Le paysage automobile européen voit renaître un nom historique. Née dans les années 1950, la marque espagnole Ebro revient sur le devant de la scène après près de trois décennies d’absence. Mais que cache cette étonnante résurrection ? L’objectif est ambitieux : faire d’un ancien symbole de l’industrie utilitaire un acteur majeur des SUV et de la transition énergétique.
L’héritage d’une icône : Des camions des années 50 à la disparition
Fondée en 1954 sous la structure de Motor Ibérica, la marque tire son nom du fleuve Ébre. Elle s’est rapidement fait une place avec ses véhicules utilitaires robustes, ses camions, ses tracteurs et ses tout-terrains. Une gamme pensée avant tout pour le travail et les terrains difficiles.
Dans les années 1980, le constructeur japonais Nissan a progressivement racheté Motor Ibérica. Cette opération a entraîné l’abandon du badge Ebro au profit du réseau Nissan. La marque a ainsi été mise en sommeil en 1987.
Le grand retour de Ebro: Une alliance stratégique sino-espagnole
La renaissance d’Ebro repose sur une initiative industrielle majeure menée par le groupe espagnol EV Motors. L’objectif : réindustrialiser l’ancienne usine Nissan de la Zona Franca à Barcelone.
Ebro s’est associé au géant chinois Chery Automobile. Cette coentreprise permet de combiner les plateformes et technologies de Chery au savoir-faire industriel local, tout en offrant au groupe chinois un ancrage stratégique en Europe.

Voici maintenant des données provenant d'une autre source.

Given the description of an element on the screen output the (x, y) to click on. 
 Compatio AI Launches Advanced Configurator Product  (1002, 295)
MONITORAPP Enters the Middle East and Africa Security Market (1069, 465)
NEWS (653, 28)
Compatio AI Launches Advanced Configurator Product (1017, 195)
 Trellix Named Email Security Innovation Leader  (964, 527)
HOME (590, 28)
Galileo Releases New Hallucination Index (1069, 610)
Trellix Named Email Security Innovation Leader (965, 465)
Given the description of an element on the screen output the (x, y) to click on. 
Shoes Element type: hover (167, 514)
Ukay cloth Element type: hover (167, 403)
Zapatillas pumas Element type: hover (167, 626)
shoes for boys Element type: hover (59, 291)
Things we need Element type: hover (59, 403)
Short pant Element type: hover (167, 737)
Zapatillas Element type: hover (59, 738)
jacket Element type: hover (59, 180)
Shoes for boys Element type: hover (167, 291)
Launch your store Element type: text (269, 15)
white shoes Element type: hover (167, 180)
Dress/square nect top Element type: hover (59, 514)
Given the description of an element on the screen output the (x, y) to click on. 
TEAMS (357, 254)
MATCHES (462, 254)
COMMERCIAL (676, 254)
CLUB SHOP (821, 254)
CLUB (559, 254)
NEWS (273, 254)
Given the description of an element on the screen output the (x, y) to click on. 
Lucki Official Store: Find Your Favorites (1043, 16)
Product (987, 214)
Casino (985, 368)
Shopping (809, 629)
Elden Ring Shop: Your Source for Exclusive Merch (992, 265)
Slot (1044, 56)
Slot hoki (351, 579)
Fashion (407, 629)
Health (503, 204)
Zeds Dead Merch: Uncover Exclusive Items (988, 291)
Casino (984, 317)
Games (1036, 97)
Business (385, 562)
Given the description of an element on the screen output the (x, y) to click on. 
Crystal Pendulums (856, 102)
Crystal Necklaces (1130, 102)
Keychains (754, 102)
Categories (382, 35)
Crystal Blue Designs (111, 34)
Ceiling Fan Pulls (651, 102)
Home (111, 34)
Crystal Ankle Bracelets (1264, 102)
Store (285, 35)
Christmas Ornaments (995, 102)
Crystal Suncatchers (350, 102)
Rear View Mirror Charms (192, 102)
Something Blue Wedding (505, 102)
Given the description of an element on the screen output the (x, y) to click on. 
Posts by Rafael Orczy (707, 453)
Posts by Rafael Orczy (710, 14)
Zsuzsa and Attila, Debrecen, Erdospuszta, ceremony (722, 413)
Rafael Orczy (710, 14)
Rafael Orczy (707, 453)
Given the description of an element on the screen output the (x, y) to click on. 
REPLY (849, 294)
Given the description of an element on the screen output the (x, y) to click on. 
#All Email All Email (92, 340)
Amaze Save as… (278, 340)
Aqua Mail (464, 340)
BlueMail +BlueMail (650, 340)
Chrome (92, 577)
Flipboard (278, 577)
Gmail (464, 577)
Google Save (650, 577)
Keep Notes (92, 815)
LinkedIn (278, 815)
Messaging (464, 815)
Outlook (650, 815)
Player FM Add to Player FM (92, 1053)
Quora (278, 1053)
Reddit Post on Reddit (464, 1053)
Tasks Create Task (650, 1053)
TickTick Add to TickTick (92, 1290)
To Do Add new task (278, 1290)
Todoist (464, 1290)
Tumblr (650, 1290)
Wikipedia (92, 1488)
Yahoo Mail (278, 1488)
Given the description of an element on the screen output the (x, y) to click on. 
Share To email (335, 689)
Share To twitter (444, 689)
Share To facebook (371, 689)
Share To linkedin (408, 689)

La gamme actuelle : La conquête du marché SUV
La marque se relance sur le marché des particuliers avec deux SUV de conquête :
Ebro S700
Un SUV compact de 4,55 mètres de long, conçu sur la plateforme du Chery Tiggo 7 Pro. Il propose un moteur essence 1.6 TGDI de 147 ch ainsi qu’une version hybride rechargeable (PHEV).
Ebro S800
Un grand SUV familial mesurant 4,72 mètres et offrant jusqu’à 7 places. Il est décliné en déclinaisons thermiques et hybrides rechargeables de haut niveau.
Les projets futurs et la vision de la marque Ebro
La feuille de route d’Ebro dépasse le simple lancement de deux modèles.
Un hub de production multi-marque à Barcelone
L’usine de Barcelone n’assemblera pas seulement des véhicules Ebro. Le site produira également des modèles des marques Omoda et Jaecoo (filiales du groupe Chery), avec l’objectif de transformer l’usine en centre d’exportation vers d’autres continents.
Localisation industrielle et intégration européenne
Au départ, l’usine se consacrait surtout à l’assemblage de kits de pièces (CKD). Elle développe désormais ses propres ateliers de soudure et de peinture automatisés. Cette évolution doit permettre d’augmenter la part des pièces produites localement. De quoi ancrer plus durablement la marque dans l’écosystème industriel européen.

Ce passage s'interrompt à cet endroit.